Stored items

==============================

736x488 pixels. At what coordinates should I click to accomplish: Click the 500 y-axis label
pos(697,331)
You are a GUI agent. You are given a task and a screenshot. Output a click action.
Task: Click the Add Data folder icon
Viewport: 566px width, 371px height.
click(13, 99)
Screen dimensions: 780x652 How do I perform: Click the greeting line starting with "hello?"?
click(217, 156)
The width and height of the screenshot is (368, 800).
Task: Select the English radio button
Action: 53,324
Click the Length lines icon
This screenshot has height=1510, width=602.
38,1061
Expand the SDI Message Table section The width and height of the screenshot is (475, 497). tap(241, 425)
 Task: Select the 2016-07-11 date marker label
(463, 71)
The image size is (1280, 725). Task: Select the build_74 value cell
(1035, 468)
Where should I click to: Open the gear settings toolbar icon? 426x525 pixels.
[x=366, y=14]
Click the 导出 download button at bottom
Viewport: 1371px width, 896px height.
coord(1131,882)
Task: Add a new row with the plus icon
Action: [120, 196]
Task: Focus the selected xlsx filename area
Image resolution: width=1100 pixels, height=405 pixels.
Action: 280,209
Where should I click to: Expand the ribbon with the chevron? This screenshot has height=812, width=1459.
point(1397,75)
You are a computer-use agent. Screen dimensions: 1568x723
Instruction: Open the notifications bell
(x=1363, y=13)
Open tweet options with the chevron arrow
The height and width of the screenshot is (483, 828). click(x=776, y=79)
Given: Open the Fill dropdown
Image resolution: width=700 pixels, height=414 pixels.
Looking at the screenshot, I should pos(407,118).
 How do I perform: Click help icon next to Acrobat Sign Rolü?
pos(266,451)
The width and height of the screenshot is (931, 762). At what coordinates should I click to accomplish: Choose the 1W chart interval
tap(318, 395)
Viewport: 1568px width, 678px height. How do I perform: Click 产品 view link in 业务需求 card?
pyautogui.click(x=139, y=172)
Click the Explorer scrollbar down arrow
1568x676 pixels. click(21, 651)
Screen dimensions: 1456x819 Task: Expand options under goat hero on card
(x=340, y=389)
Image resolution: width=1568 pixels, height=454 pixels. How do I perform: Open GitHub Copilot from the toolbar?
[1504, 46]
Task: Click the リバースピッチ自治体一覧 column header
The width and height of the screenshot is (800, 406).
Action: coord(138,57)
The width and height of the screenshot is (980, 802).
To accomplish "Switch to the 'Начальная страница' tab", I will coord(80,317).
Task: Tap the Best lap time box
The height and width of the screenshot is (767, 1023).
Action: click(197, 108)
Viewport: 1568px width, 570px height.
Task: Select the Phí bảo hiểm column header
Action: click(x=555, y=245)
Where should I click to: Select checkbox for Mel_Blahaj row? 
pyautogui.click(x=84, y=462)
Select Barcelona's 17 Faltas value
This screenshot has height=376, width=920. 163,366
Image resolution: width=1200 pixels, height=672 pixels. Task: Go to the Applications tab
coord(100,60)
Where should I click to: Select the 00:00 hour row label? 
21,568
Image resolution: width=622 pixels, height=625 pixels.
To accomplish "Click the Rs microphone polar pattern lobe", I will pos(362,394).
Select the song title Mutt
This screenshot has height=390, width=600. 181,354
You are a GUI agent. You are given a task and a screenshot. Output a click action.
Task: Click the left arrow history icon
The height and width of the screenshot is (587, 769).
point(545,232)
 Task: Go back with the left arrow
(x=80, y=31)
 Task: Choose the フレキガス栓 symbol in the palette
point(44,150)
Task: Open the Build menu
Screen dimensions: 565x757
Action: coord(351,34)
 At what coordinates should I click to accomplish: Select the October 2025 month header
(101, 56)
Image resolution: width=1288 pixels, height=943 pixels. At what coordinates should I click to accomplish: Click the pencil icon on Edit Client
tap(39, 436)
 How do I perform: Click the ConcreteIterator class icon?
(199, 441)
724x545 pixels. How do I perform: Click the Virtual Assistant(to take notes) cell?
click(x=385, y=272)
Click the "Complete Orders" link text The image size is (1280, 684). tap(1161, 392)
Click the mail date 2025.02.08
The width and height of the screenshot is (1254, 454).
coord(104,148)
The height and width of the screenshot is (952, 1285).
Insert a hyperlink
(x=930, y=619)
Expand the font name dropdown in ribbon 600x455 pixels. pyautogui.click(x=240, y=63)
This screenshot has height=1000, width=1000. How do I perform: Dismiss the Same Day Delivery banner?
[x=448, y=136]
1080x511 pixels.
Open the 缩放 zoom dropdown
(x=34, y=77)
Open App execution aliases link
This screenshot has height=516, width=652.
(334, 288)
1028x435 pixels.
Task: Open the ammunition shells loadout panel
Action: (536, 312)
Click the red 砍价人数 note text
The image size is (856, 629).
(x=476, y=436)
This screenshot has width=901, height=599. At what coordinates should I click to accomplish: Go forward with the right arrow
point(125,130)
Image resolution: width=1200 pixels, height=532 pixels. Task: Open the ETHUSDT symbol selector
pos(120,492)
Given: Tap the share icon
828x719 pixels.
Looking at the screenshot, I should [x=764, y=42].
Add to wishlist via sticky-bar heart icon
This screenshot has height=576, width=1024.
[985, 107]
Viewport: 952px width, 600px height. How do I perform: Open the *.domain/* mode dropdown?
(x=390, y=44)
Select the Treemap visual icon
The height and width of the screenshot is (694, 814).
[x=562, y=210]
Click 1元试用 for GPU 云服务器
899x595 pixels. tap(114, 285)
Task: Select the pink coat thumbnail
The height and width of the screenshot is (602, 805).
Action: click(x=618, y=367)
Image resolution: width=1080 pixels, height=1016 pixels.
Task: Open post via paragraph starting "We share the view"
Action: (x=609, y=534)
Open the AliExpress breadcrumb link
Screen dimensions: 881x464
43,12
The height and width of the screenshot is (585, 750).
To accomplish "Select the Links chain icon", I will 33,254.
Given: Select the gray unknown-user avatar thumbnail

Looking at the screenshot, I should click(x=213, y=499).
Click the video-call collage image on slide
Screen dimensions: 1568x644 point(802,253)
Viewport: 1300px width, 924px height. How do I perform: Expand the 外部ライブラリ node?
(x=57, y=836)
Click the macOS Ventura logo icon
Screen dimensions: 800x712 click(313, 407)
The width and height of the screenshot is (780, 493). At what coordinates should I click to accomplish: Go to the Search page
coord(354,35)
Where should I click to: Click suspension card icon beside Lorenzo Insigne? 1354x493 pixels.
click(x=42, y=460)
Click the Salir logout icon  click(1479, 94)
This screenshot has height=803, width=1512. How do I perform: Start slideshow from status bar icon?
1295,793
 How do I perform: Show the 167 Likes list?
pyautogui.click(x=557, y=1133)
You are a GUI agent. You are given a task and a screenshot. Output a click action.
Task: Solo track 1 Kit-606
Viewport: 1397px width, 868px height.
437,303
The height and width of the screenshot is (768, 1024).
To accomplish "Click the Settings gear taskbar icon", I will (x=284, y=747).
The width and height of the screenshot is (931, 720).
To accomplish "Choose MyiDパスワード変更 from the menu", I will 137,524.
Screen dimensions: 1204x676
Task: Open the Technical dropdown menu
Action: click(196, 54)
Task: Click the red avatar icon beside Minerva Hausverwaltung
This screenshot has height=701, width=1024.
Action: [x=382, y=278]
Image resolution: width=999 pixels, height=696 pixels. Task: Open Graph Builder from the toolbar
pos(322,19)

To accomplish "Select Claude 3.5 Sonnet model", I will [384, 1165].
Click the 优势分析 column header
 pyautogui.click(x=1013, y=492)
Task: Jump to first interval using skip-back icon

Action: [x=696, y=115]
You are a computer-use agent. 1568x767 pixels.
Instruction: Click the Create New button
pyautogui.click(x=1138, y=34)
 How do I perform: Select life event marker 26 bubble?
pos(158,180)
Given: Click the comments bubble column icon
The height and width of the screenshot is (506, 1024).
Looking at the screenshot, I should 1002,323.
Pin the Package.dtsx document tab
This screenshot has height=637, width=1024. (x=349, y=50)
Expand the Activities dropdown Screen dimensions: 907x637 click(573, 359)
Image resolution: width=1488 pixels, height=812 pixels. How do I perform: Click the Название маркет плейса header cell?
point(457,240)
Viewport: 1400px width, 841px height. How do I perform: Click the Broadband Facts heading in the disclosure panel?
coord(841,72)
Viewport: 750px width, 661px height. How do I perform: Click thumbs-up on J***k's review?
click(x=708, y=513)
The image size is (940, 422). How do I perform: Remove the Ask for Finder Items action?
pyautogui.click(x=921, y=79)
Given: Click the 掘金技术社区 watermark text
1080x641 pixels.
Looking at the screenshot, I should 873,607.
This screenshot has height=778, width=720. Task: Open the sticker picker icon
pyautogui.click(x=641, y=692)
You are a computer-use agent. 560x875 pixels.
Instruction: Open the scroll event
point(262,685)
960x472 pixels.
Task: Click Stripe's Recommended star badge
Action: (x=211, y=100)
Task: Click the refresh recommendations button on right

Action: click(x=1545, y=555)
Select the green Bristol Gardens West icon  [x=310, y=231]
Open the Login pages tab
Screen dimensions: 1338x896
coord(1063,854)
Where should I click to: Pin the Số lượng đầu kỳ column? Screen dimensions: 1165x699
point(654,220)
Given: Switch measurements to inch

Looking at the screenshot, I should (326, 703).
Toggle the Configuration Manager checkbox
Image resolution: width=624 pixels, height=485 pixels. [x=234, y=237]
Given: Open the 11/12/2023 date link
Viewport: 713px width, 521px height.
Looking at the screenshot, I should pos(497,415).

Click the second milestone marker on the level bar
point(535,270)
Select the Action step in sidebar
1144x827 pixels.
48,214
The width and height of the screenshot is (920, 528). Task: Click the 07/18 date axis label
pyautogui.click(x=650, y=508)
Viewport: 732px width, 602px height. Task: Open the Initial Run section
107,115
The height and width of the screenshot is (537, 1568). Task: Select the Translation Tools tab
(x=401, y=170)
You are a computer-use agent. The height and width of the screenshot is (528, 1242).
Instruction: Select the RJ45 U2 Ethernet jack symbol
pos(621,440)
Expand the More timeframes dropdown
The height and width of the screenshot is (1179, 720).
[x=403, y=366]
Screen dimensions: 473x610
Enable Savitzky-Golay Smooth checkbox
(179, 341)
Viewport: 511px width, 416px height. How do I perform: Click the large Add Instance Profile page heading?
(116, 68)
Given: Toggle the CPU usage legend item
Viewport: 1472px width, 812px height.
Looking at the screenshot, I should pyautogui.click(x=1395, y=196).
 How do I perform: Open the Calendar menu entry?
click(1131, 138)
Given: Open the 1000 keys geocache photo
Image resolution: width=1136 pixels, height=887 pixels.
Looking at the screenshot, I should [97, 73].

==============================

Count every line in the records that holds "agent" and give that count by itself.

* **REPLY**
7